Obwohl Reden eigentlich immer die beste Lösung ist, werden politisch Andersdenkende gerne mit Schweigen bestraft. Zwar möchte man niemanden ausgrenzen, aber bei Vegetariern, bei Autofahrern und Emanzen hört das Verständnis auf, oder nicht?
Doch auch wenn viele Menschen mit ihren Ansichten weit auseinanderliegen, kann man ins Gespräch kommen. Dafür braucht es etwas guten Willen und eine smarte Idee. Die Idee war, eine Art Dating-Plattform für politische Gegensätze zu schaffen.
Das Ergebnis ist nun die Aktion "Deutschland spricht", bei der an diesem Sonntag, den 23. September, um Punkt 15 Uhr, im gesamten Land zum politischen Vieraugengesprächen gebeten wird. Insgesamt 28.000 Personen haben sich nach einem Aufruf von elf deutschen Medien, darunter auch SPIEGEL ONLINE, für den verbalen Schlagabtausch angemeldet. Sie wurden gebeten, einige politische Fragen zu beantworten, ihren Wohnort zu verraten und eine Mailadresse zu hinterlassen.
Per Algorithmus wurden daraus 10.014 mögliche Gesprächspaarungen ausgewählt (Rund 8.000 Anmeldungen waren fehlerhaft oder ungültig). Jedem Teilnehmenden wurde eine Person vorgeschlagen, deren Antworten möglichst gegenläufig waren und die in der Nähe lebt.
Aber wer trifft sich da von Angesicht zu Angesicht, um mit Fremden zu diskutieren, die nachweislich eine andere politische Meinung vertreten? Eine erste Annährung liefern die verschiedenen Datensätze, die wir anonym ausgewertet haben.
Die Teilnehmer
Vor allem Männer zeigen sich als streitfreudiger Sparringspartner interessiert. Der Männeranteil bei den Teilnehmenden liegt bei 68,3 Prozent. Frauen sind mit 29,9 Prozent deutlich weniger vertreten, etwa 1,8 Prozent haben ein anderes Geschlecht eingetragen oder machten keine Angaben.

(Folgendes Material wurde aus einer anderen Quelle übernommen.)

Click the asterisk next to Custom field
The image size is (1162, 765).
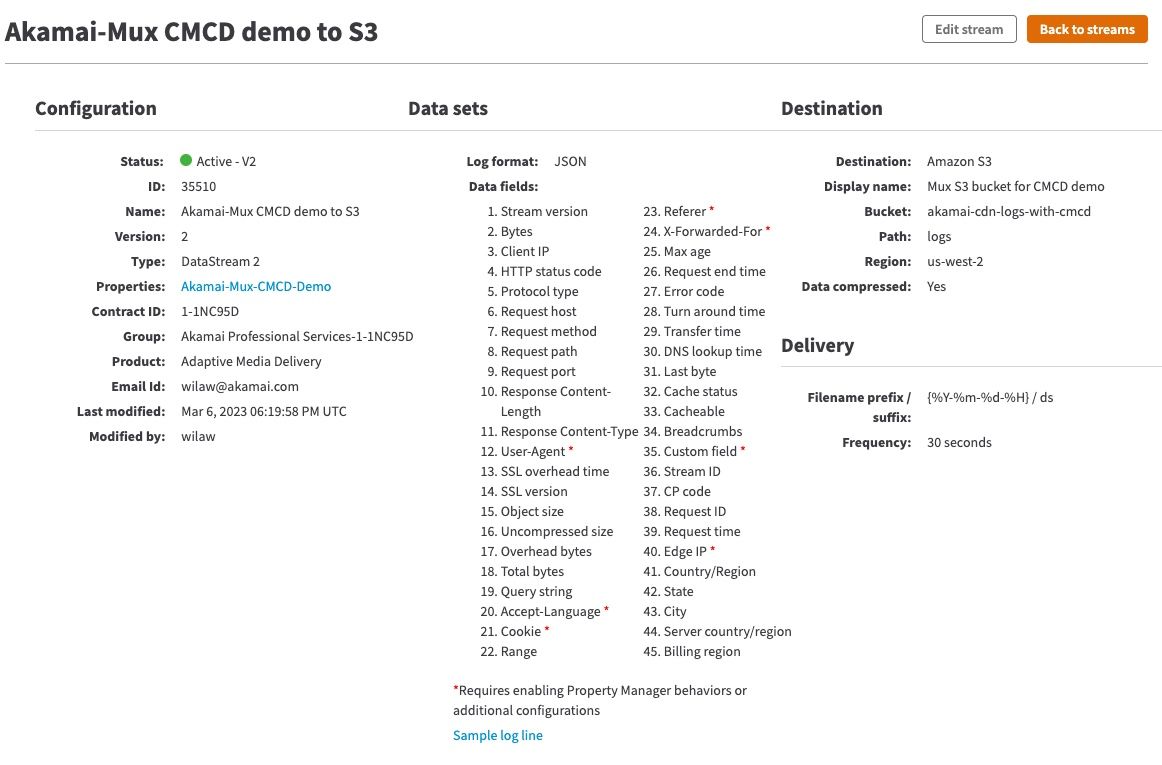tap(743, 450)
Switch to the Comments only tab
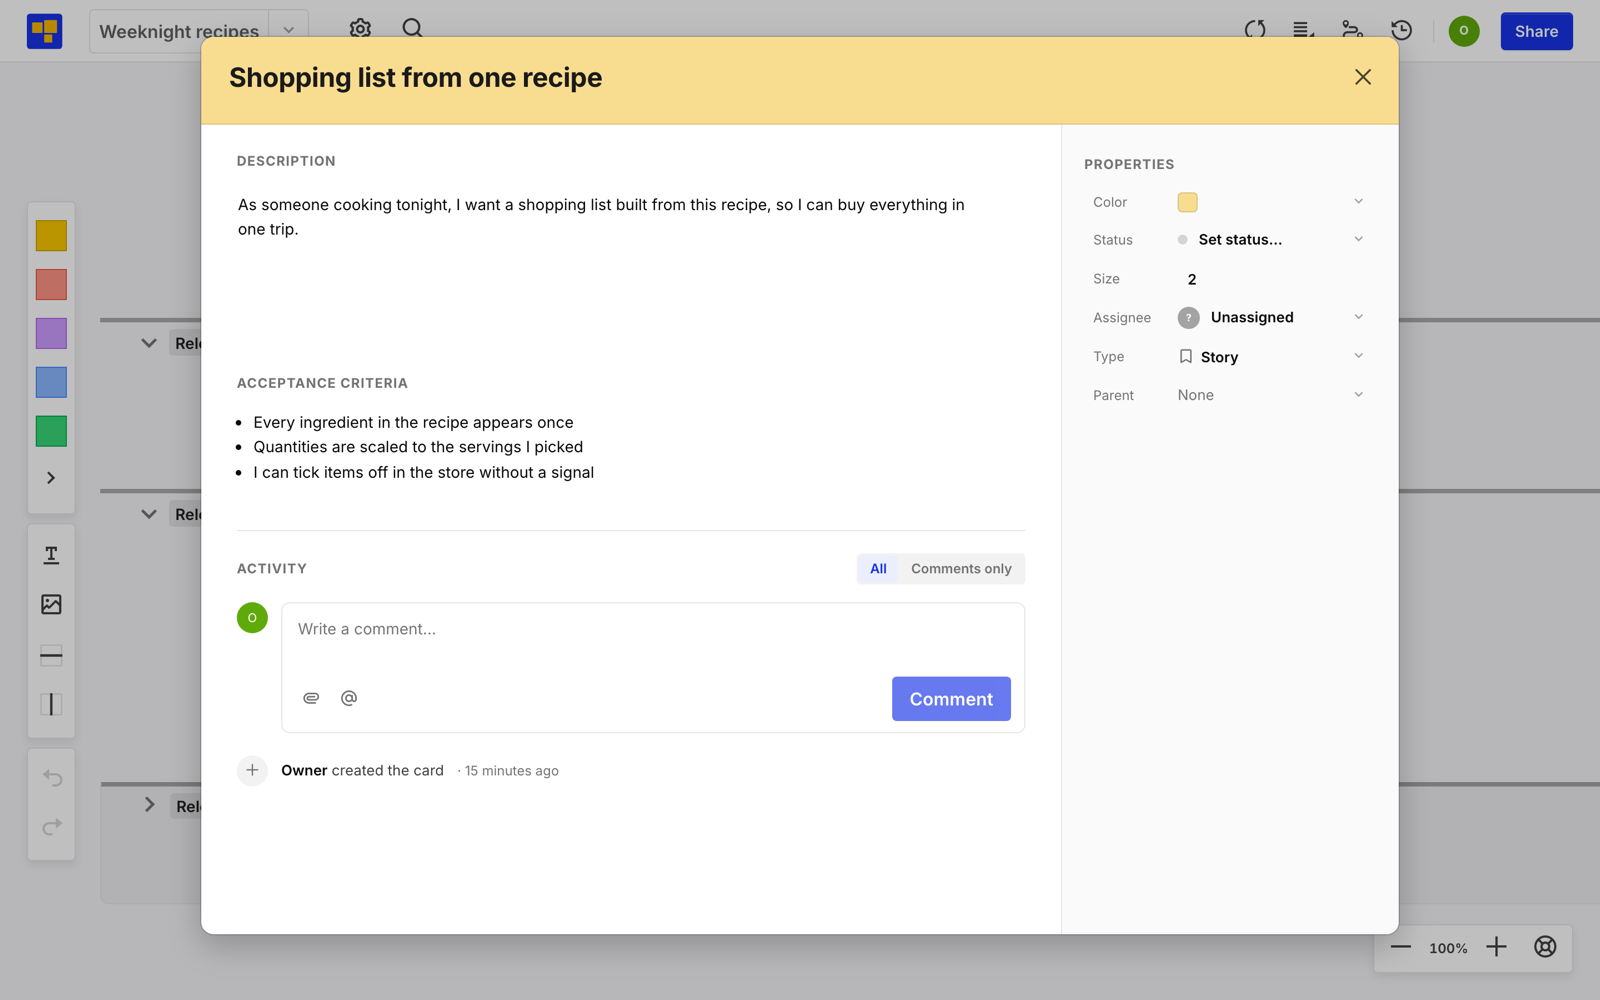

Das Durchschnittsalter der Diskutanten liegt bei 41,6 Jahren und damit nur knapp unter dem Durchschnittsalter der Deutschen, das beträgt 44,3 Jahre. Dabei ist von 18 bis 97 Jahren eine ziemlich große Altersspanne vertreten.
Betrachtet man die Verteilung aller potenziellen Teilnehmenden auf der Deutschlandkarte, fällt auf: Die meisten Anmeldungen kommen auch aus dem bevölkerungsreichsten Bundesland: Nordrhein-Westfalen. Schaut man sich das Länderranking an und rechnet die meisten Teilnehmenden pro Einwohner, ist die Hauptstadt Berlin vorne. Insgesamt haben sich Menschen aus 4315 Postleitzahl-Gebieten beteiligt.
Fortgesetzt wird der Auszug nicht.